◆ **Problem requirements**:
Some entries follow. Reproduce exactly the lines starting at the one with "Task: Click the Hint column header" and stopping after the one with "Enable Show Series".
::: The records :::
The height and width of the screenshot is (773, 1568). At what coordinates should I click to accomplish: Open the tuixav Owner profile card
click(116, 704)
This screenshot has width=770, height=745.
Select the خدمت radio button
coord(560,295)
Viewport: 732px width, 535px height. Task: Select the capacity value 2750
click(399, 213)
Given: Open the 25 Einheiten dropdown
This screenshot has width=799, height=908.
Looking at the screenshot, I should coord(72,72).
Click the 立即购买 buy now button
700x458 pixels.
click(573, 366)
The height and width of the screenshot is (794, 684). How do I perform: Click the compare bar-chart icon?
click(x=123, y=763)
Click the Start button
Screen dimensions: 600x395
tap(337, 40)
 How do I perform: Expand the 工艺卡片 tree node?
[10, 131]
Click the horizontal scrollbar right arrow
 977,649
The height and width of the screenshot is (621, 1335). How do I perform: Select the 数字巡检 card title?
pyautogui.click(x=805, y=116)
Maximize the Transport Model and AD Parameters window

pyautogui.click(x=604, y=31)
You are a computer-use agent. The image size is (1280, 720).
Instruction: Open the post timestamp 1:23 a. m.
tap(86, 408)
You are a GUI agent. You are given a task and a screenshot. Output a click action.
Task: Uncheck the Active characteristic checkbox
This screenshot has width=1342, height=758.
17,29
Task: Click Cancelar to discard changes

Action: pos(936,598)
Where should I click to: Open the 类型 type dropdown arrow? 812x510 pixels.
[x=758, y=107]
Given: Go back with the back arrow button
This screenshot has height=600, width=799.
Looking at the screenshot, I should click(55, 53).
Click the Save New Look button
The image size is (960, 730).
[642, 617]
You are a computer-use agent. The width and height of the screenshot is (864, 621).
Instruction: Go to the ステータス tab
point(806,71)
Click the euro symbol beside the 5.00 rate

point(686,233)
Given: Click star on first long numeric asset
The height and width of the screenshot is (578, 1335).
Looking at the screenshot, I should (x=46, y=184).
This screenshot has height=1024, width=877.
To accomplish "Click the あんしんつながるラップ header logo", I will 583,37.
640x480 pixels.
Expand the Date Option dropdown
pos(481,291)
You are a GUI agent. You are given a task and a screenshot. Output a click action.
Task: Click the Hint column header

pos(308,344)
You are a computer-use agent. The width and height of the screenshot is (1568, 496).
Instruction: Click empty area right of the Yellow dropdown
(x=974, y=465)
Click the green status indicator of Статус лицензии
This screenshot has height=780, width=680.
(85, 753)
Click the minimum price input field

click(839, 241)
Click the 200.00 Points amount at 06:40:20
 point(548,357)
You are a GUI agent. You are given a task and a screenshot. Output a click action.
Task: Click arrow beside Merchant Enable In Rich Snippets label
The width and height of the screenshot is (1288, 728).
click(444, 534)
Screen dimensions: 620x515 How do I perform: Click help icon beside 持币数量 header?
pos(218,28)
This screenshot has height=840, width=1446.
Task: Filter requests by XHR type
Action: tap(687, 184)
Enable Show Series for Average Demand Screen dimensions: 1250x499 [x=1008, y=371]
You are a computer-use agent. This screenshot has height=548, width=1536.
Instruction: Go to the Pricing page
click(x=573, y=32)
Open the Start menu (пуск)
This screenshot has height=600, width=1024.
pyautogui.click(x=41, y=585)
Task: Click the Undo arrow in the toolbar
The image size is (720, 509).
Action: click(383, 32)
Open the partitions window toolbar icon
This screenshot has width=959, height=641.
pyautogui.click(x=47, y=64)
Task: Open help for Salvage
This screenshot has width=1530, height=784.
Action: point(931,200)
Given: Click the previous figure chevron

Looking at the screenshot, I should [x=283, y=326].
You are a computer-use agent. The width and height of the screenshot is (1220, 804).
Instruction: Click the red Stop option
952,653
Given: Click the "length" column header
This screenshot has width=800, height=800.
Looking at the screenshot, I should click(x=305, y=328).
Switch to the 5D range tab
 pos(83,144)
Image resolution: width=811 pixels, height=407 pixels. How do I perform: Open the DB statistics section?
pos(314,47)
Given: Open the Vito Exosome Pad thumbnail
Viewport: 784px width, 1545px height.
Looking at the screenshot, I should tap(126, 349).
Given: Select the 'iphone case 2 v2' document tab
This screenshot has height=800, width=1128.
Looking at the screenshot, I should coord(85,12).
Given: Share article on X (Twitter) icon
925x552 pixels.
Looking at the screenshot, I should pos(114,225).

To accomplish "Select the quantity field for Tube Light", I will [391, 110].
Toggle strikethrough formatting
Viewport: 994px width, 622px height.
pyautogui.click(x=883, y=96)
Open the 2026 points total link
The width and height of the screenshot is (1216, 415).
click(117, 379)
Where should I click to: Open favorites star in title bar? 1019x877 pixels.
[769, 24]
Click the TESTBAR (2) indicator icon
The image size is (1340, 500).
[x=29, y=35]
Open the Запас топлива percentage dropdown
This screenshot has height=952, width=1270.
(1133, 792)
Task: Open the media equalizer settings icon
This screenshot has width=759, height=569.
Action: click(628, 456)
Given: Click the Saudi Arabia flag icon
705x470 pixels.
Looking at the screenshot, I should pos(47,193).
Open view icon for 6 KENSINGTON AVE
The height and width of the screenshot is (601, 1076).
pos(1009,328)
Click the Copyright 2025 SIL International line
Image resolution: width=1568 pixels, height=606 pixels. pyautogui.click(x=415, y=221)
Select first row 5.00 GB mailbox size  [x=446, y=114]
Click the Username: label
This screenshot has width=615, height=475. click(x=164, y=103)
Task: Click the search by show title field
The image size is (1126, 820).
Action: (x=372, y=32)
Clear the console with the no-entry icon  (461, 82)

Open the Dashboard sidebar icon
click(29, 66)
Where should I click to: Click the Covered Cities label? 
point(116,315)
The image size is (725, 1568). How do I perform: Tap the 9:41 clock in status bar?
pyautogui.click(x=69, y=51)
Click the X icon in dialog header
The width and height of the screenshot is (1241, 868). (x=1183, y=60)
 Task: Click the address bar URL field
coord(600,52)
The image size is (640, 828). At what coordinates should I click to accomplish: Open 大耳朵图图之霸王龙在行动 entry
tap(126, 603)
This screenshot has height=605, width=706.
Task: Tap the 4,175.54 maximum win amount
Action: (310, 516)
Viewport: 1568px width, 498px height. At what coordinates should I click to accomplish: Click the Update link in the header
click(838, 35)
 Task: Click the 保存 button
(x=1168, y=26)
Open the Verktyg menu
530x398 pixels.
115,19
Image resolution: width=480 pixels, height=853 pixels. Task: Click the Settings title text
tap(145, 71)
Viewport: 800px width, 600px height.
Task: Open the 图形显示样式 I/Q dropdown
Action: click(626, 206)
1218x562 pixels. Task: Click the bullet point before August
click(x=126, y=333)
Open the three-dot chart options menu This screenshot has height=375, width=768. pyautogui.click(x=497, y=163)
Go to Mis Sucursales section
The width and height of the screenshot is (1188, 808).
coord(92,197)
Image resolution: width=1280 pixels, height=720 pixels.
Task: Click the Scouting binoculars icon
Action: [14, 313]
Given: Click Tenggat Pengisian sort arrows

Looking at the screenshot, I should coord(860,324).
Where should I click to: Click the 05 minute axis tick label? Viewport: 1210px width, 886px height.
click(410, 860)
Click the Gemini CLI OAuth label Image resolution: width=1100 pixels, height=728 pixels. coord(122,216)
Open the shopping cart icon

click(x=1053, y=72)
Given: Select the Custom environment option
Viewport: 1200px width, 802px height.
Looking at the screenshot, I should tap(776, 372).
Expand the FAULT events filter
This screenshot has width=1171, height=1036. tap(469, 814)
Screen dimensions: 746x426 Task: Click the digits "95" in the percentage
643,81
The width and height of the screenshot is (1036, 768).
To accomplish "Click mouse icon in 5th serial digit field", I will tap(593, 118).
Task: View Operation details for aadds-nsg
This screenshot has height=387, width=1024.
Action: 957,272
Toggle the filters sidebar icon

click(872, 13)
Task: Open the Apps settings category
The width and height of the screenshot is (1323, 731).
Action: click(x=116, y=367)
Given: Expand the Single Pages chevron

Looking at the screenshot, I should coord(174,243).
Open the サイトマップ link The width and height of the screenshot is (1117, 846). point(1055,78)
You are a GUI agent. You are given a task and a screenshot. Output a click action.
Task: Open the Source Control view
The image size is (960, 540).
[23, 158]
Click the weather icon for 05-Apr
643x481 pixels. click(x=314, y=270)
:::
◆ **The answer**:
Task: Click the Hint column header

pos(308,344)
You are a computer-use agent. The width and height of the screenshot is (1568, 496).
Instruction: Click empty area right of the Yellow dropdown
(x=974, y=465)
Click the green status indicator of Статус лицензии
This screenshot has height=780, width=680.
(85, 753)
Click the minimum price input field

click(839, 241)
Click the 200.00 Points amount at 06:40:20
 point(548,357)
You are a GUI agent. You are given a task and a screenshot. Output a click action.
Task: Click arrow beside Merchant Enable In Rich Snippets label
The width and height of the screenshot is (1288, 728).
click(444, 534)
Screen dimensions: 620x515 How do I perform: Click help icon beside 持币数量 header?
pos(218,28)
This screenshot has height=840, width=1446.
Task: Filter requests by XHR type
Action: tap(687, 184)
Enable Show Series for Average Demand Screen dimensions: 1250x499 [x=1008, y=371]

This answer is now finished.